Source data
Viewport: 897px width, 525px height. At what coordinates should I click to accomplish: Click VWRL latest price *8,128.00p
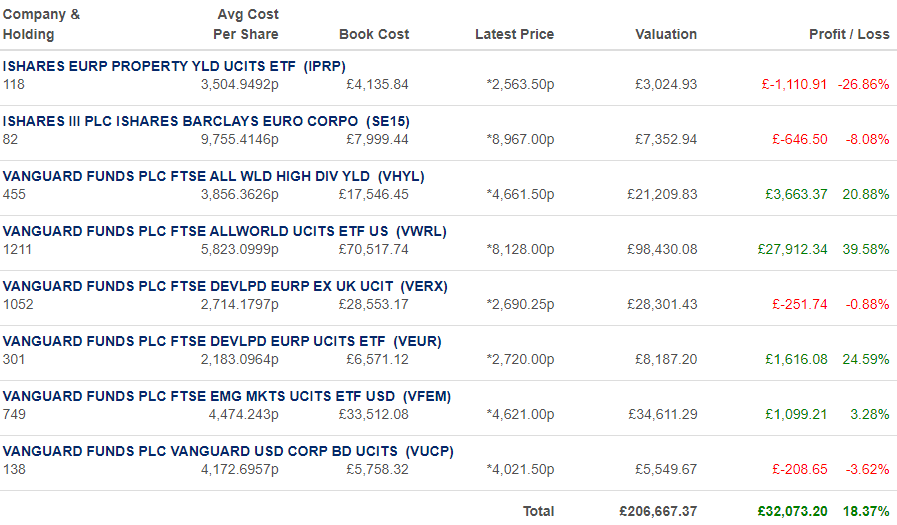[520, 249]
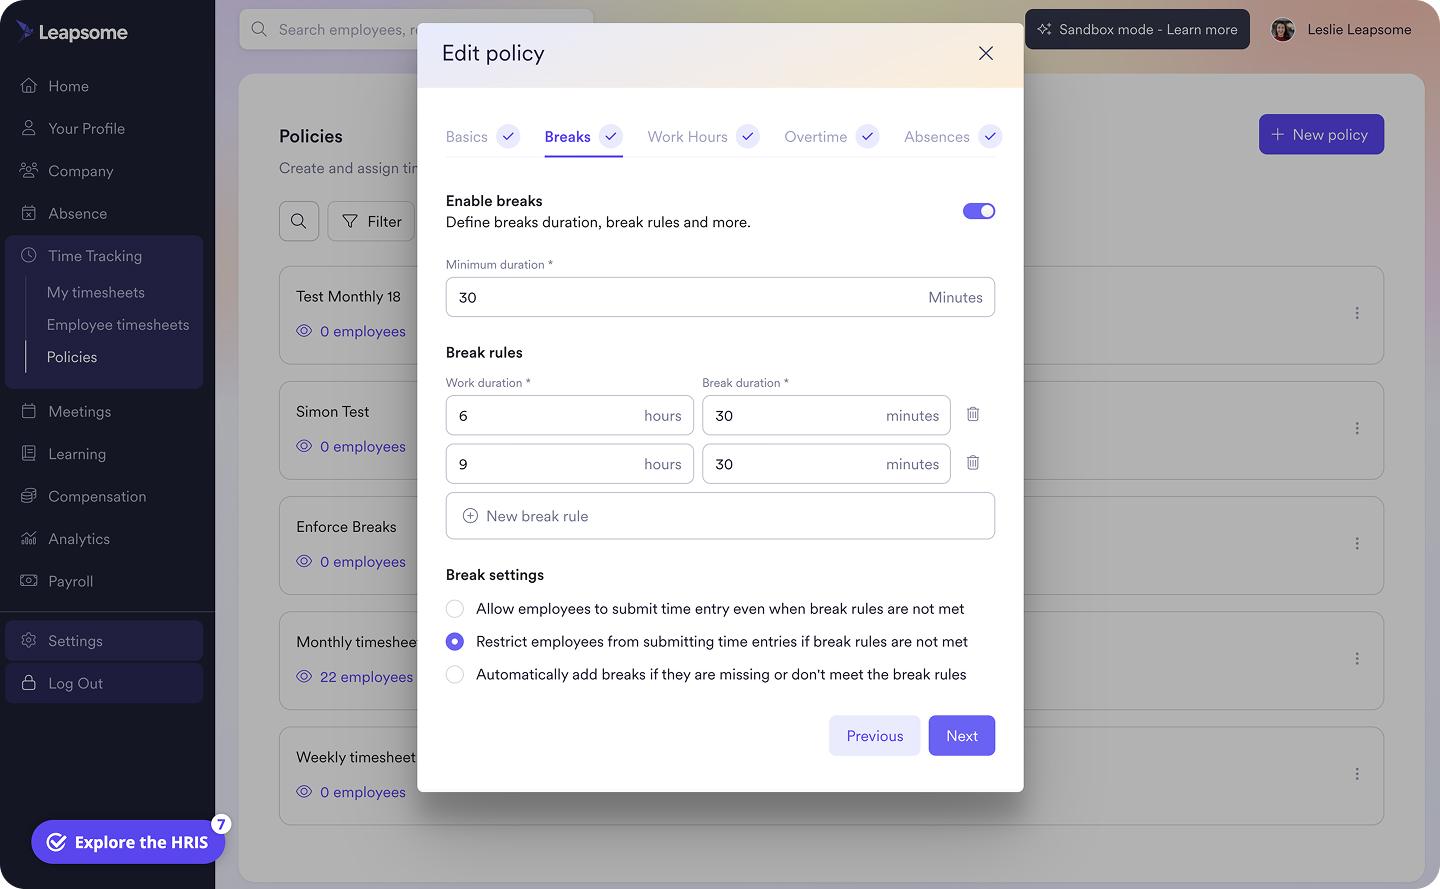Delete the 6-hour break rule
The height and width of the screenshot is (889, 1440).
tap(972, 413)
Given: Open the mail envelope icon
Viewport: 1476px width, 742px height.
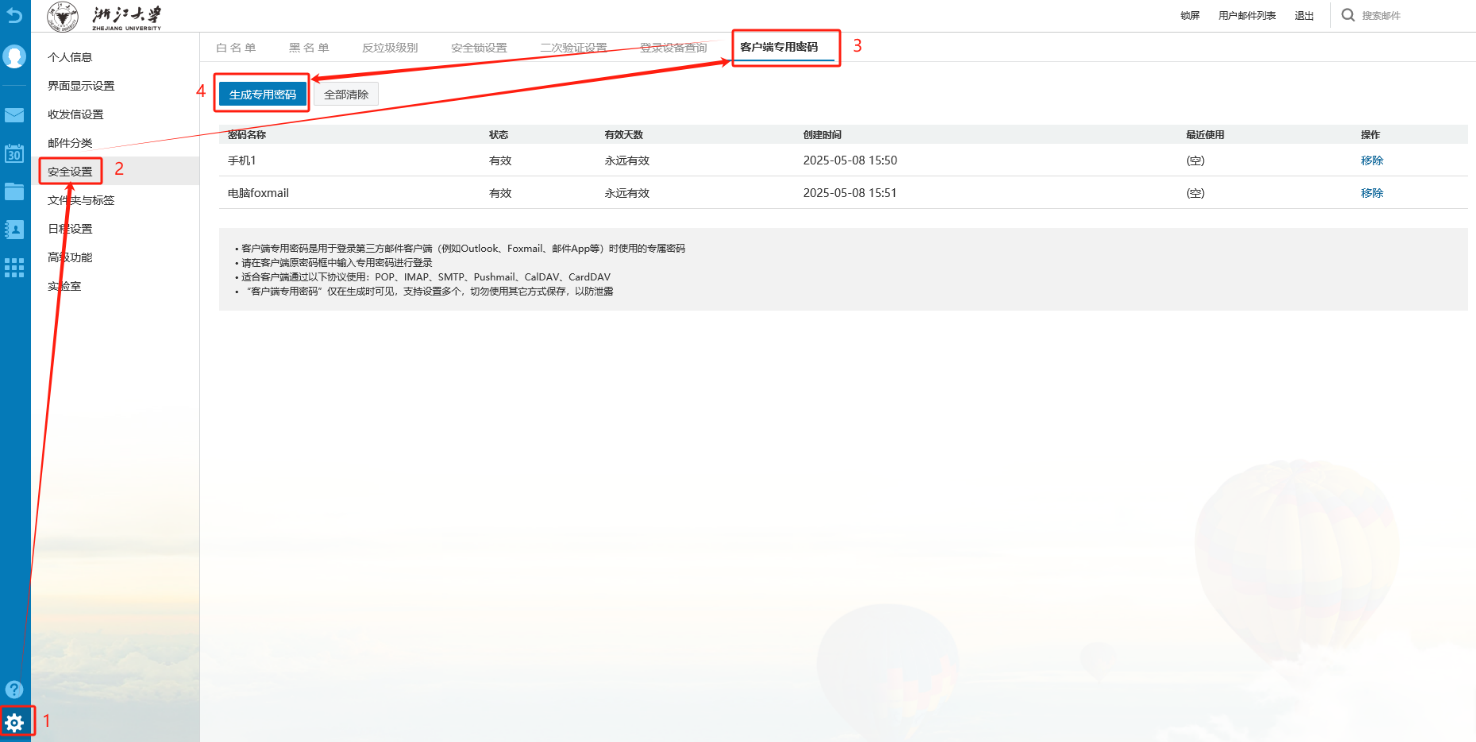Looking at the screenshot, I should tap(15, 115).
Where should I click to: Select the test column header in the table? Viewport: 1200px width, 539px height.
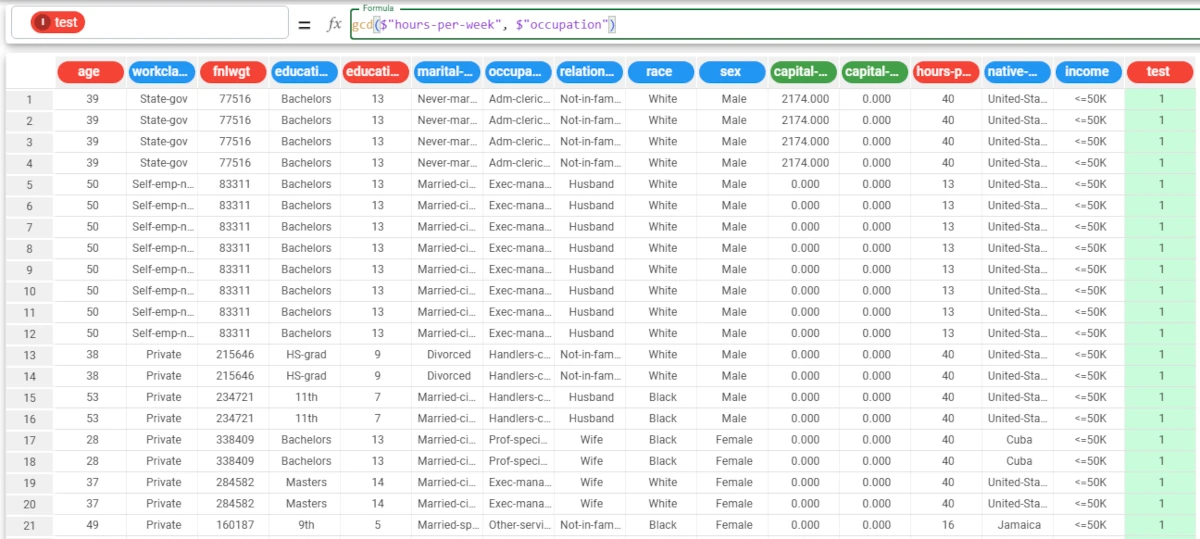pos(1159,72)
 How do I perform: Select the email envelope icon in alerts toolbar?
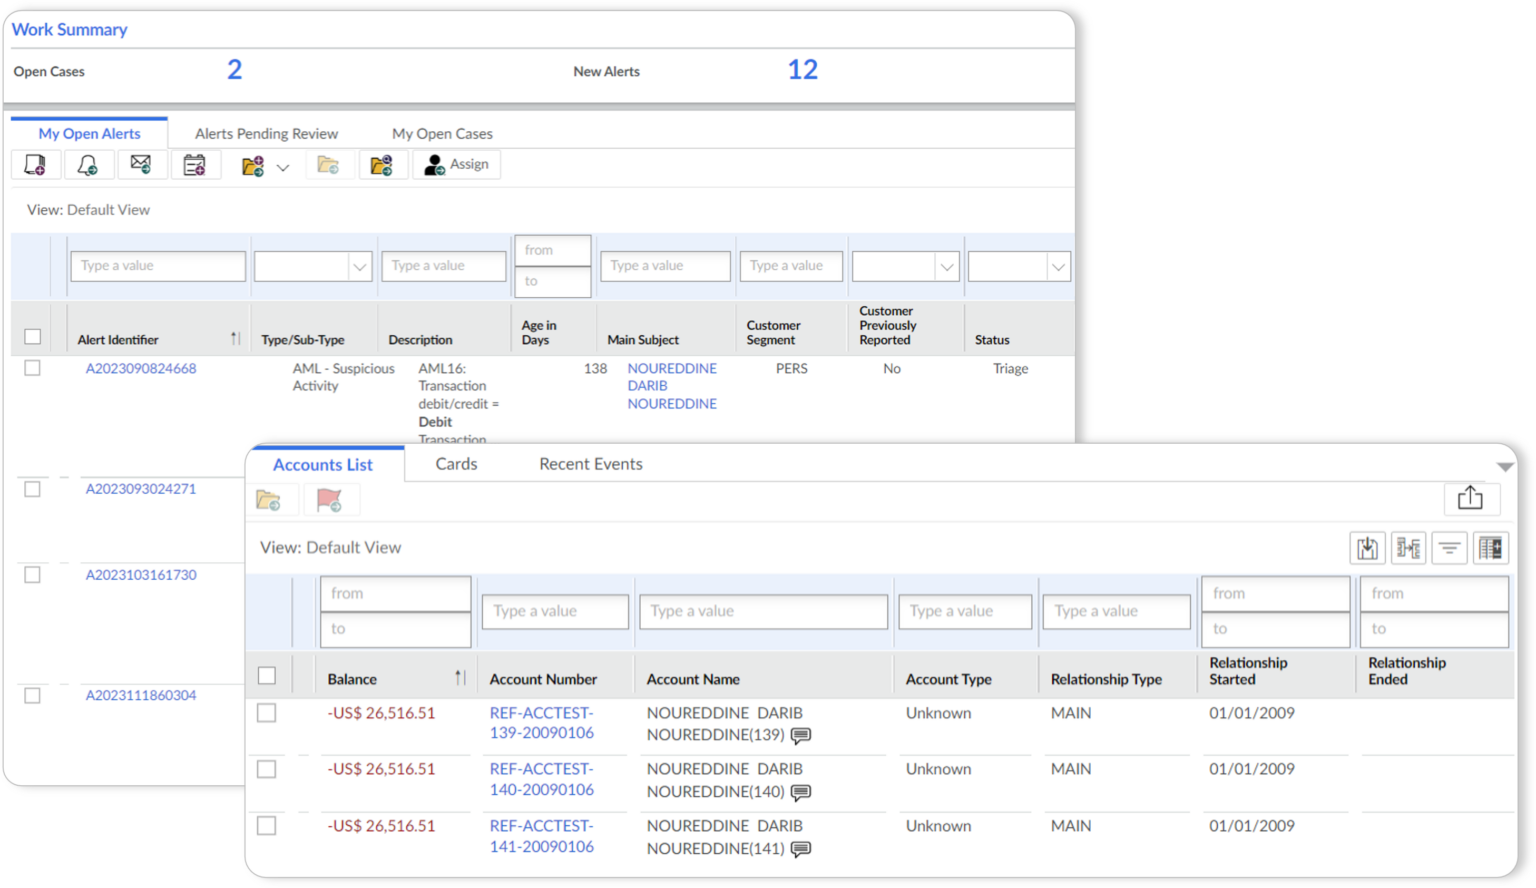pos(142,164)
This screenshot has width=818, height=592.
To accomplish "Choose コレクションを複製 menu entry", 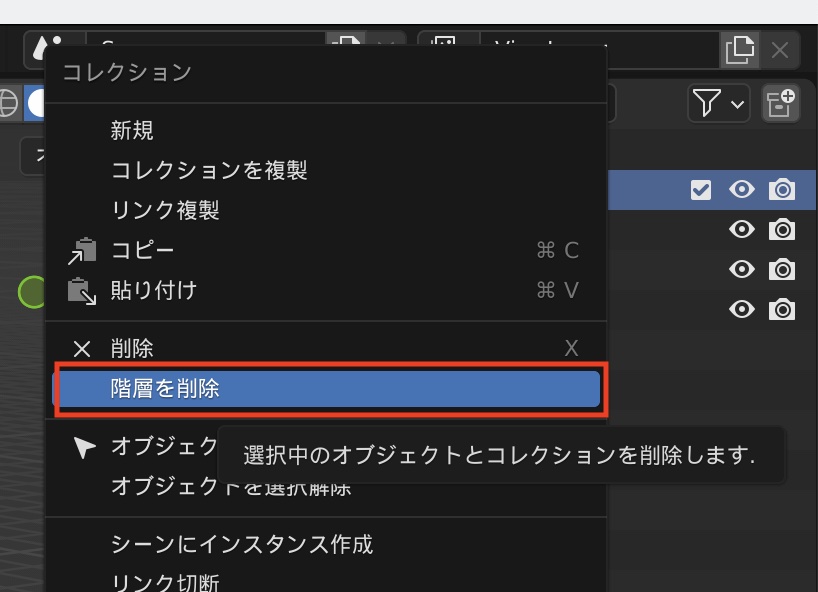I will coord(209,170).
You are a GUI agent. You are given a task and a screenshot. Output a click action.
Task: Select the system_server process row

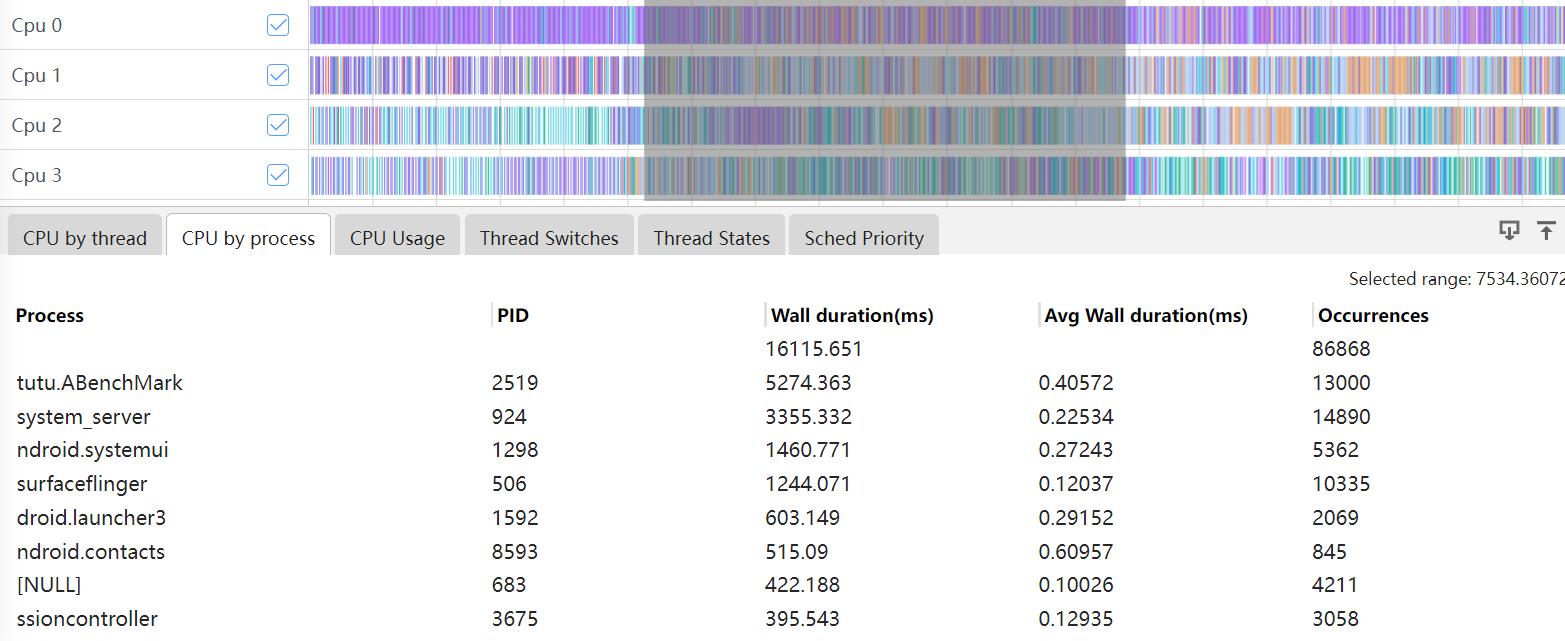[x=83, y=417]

Task requirements – Starting at the line that contains "You are a GUI" and stopping after the last line of the listing, reproduce every line, requests included, with each coordinate in the answers offset by 100. Omit the pictures from your output.

Full response –
You are a GUI agent. You are given a task and a screenshot. Output a click action.
Task: Select the system_server process row

[x=183, y=517]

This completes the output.